* _EXERCISE INSTRUCTIONS_:
For the material below, return exactly the lines starting at the one holding "How do I perform: Sort" and ending at the one holding "You are a computer-use agent. Screen dimensions: 902x611", counting both as part of the range.

::::

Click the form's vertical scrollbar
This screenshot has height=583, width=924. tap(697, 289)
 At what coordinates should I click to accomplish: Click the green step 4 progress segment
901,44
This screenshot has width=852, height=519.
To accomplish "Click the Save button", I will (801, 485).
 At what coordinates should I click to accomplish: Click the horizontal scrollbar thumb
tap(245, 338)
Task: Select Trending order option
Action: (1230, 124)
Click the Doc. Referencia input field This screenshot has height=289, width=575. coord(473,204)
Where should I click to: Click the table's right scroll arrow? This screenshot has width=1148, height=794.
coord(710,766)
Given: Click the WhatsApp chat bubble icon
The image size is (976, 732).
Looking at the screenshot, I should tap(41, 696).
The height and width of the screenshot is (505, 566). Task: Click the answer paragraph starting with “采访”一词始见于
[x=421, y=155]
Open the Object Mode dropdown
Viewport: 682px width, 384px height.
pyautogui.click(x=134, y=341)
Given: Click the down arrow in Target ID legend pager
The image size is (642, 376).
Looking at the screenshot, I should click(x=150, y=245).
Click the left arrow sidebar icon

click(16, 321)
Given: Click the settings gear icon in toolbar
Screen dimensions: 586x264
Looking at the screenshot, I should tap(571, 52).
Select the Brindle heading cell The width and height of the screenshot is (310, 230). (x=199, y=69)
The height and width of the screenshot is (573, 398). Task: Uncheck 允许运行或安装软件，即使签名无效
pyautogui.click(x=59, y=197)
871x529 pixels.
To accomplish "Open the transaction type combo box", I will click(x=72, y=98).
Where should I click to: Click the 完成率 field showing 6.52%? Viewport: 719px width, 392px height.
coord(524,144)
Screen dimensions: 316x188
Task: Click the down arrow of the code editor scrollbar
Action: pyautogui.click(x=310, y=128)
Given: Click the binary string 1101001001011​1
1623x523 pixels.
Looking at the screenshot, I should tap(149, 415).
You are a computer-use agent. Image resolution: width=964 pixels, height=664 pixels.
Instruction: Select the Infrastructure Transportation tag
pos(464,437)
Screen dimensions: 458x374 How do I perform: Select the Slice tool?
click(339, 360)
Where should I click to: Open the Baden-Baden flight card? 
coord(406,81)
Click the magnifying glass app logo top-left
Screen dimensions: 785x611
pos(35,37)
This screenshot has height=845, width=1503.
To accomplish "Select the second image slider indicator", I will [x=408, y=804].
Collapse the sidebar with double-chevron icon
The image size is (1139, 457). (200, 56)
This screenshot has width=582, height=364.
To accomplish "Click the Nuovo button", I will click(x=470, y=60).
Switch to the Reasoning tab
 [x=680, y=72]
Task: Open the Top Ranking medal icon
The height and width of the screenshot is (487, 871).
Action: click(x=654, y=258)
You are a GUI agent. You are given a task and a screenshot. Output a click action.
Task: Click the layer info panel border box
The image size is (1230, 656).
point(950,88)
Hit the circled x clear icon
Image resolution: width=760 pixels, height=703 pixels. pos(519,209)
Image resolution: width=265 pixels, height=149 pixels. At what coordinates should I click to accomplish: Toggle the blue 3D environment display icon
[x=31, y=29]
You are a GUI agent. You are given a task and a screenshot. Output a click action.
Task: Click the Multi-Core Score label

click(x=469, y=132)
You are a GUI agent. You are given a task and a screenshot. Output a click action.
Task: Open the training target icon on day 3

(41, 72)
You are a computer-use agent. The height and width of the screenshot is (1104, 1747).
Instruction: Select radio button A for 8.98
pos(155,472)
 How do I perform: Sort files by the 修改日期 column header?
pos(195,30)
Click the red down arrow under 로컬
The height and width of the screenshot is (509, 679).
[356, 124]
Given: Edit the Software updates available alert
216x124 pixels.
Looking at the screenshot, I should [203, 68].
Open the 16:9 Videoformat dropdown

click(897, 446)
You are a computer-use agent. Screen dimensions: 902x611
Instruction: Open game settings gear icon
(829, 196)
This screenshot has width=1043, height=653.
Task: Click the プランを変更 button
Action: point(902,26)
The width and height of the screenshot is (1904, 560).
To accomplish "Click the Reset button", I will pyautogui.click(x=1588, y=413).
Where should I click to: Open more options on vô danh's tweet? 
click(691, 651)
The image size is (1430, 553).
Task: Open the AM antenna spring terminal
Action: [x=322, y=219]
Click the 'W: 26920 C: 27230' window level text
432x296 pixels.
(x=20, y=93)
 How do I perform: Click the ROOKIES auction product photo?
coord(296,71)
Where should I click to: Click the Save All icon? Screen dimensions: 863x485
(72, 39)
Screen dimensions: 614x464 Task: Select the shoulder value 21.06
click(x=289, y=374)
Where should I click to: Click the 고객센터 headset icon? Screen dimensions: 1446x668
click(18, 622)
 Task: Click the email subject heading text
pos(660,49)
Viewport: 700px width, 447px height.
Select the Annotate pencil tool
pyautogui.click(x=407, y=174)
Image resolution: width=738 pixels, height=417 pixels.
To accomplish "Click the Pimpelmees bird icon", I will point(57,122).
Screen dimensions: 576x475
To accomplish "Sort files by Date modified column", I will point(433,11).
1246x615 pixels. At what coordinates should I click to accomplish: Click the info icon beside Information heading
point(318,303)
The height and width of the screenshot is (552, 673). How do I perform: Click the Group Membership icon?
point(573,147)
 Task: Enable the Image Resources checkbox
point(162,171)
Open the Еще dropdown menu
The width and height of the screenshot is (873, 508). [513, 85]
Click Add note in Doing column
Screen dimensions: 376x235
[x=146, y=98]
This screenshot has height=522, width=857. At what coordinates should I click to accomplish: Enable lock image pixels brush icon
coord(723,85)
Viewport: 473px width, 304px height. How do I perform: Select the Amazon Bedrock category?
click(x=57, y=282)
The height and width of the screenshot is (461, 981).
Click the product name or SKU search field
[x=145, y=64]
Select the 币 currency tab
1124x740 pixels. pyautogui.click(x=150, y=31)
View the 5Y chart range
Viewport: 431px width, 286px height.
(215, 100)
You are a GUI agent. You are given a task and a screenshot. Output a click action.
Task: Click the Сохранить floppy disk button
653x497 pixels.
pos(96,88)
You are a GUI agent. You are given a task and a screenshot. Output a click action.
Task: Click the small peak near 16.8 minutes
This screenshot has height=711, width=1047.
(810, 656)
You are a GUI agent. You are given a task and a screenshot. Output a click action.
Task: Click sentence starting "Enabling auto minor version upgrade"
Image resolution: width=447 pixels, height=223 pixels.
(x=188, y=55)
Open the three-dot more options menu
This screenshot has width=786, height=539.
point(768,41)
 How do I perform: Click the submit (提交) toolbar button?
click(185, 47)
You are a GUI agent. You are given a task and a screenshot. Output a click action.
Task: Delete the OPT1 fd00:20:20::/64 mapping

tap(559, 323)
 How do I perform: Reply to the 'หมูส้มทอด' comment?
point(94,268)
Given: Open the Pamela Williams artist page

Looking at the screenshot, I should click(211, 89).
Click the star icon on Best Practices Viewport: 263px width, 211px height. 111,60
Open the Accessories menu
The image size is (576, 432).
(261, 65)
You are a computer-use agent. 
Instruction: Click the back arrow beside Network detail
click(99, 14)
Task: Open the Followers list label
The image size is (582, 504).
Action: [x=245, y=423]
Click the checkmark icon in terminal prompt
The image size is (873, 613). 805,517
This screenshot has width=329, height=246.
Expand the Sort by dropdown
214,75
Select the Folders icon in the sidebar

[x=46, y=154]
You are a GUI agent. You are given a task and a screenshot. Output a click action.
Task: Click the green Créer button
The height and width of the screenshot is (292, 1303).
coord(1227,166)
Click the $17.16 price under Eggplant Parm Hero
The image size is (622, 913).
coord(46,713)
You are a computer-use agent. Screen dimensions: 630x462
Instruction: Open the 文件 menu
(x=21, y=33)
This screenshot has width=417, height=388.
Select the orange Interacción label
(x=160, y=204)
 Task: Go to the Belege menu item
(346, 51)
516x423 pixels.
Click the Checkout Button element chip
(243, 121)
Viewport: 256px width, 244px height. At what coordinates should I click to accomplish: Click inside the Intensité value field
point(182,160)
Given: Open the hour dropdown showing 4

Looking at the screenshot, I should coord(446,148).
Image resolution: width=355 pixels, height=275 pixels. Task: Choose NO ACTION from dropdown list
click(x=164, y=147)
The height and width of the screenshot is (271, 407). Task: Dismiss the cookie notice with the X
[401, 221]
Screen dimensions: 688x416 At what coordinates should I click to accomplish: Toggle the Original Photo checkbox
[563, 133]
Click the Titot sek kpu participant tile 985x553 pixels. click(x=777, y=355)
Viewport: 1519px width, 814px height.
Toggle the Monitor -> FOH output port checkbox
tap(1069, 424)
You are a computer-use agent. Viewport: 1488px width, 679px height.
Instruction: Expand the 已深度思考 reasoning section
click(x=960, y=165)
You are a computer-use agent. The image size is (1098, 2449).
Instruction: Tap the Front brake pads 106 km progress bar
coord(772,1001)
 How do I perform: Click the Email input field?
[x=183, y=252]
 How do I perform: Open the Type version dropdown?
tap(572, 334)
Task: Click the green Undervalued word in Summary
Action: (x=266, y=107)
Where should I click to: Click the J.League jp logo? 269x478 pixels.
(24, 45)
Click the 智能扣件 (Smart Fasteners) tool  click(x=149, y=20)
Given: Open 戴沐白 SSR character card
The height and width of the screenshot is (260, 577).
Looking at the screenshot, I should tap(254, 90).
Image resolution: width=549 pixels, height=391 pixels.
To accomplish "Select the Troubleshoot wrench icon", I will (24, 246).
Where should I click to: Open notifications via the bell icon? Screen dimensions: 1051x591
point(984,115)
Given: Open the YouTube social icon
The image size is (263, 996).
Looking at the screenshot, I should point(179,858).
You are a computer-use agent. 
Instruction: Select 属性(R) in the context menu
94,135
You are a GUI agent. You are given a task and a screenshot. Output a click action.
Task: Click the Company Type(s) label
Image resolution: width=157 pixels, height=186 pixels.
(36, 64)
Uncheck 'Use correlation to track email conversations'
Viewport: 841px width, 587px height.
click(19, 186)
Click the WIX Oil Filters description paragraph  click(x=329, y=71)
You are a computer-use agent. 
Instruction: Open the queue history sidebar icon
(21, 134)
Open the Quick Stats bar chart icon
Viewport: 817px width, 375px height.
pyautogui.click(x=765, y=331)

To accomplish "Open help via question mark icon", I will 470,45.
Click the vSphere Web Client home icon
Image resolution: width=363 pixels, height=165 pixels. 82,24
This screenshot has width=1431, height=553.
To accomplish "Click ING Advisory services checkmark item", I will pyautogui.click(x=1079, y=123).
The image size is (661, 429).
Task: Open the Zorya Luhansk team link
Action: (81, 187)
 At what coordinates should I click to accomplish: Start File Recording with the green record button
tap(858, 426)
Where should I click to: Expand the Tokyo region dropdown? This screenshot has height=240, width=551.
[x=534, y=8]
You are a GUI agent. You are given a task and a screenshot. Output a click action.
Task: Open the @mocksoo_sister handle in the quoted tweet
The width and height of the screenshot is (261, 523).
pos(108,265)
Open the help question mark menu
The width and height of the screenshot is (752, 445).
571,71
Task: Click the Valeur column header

::::

* _OUTPUT FOR THIS EXERCISE_:
 How do I perform: Sort files by the 修改日期 column header?
pos(195,30)
Click the red down arrow under 로컬
The height and width of the screenshot is (509, 679).
[356, 124]
Given: Edit the Software updates available alert
216x124 pixels.
Looking at the screenshot, I should [203, 68].
Open the 16:9 Videoformat dropdown

click(897, 446)
You are a computer-use agent. Screen dimensions: 902x611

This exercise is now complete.